Embedded Perl Solutions As CGI Substitute?
broken77 asks: "At the company I'm working for now, we're starting a new project, and at the same time are looking to find some kind of "standard" method of making our CGI-like perl programs. CGI.pm and cgi-lib.pl have been used in the past, but we're investigating some kind of embedded perl solution similar to ASP or PHP. I should mention that Unix-ASP and PHP are not options (I don't really need to go into the reasons). Also, Perl is definitely the language we will be using. We're looking mainly at ePerl, HTML::Embperl and PerlMagic Lightning. Does anyone have experience with any or all of these? Are there some benchmarks I can find? Are there any products that you've found to be better than these three that I've listed?"

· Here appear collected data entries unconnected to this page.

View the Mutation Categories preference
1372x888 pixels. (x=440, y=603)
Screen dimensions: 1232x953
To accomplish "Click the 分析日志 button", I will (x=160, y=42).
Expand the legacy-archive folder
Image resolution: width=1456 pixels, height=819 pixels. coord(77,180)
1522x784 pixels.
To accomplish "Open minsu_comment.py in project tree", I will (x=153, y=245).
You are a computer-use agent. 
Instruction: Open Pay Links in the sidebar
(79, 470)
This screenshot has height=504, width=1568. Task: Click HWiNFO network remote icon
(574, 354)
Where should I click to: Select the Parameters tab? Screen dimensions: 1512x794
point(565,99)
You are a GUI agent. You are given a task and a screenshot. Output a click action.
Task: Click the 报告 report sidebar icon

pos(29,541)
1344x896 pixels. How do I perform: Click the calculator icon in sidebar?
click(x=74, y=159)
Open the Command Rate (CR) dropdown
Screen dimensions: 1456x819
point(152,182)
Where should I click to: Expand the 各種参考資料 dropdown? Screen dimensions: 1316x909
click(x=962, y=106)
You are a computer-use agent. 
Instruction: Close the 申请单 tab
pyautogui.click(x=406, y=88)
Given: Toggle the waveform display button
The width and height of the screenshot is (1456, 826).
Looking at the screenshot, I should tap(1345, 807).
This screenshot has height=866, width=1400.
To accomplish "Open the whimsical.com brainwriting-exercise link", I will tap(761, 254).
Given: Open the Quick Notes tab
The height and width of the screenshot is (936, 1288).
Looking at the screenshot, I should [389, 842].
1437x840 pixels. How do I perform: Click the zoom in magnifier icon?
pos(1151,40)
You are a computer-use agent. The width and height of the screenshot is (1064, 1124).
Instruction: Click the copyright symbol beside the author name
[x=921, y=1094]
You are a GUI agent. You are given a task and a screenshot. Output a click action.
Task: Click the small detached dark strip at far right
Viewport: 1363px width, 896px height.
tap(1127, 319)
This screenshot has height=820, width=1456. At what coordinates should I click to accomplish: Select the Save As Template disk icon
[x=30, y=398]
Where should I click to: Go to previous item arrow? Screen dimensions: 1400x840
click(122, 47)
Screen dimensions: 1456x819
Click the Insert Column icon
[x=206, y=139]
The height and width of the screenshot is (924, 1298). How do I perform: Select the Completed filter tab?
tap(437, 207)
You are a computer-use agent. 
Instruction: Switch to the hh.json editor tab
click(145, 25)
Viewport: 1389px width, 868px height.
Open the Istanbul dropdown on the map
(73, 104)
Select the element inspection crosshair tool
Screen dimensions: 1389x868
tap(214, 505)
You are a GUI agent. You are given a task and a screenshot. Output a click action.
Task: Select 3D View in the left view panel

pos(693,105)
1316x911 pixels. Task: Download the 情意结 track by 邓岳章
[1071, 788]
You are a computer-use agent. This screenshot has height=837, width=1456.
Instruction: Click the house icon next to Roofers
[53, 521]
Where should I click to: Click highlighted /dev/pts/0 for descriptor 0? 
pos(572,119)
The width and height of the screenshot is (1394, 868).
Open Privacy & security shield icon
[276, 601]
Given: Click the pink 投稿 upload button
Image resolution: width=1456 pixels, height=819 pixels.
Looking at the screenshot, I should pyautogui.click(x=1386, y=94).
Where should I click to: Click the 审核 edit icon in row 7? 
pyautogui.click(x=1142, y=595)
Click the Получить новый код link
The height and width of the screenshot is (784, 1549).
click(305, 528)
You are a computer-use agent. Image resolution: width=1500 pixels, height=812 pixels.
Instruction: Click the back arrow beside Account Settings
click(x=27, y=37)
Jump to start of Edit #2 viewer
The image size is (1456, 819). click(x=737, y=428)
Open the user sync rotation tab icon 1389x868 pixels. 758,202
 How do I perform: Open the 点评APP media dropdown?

Nice mention... WARNING though - the AxKit web site is horribly down today due to a complete internals overhaul of AxKit. Unfortunately the box is both the AxKit devel box, the AxKit web server and my personal workstation... Expect it back online later today.
Matt. Want XML + Apache + Stylesheets? Get AxKit.
Subject says it all...
Matt. Want XML + Apache + Stylesheets? Get AxKit.
Yes, I use this and it's great. It provides many features above and beyond "code inside you HTML" model. These include a coherent (now OO based) component structure, data caching, page templating, a previewer, and even a content management system a la Zope (although I haven't used this myself, and I think it's still experimental). These feature definitely put it towards the top of the pile. If more service providers gave this as an options I'd never touch PHP again, version 4 or no. And don't be put off by the sub-1.0 version, it's being used in a lot of production systems already, including where I work. You can find out more at Mason HQ.
My suggestion is to write as much as you can in .pm modules (perl objects if you're really looking for maintainability) and then just do loops and stuff in your templating language. That way, you can easily write command-line interfaces to the same functions you're calling from your HTML pages...which makes testing MUCH easier and faster.
As for speed...mod_perl has eliminated perl as the bottle neck for most requests for us...database queries are much slower than the a reasonable perl function, so you can ignore anyone who says that perl is too slow for dynamic, high traffic stuff.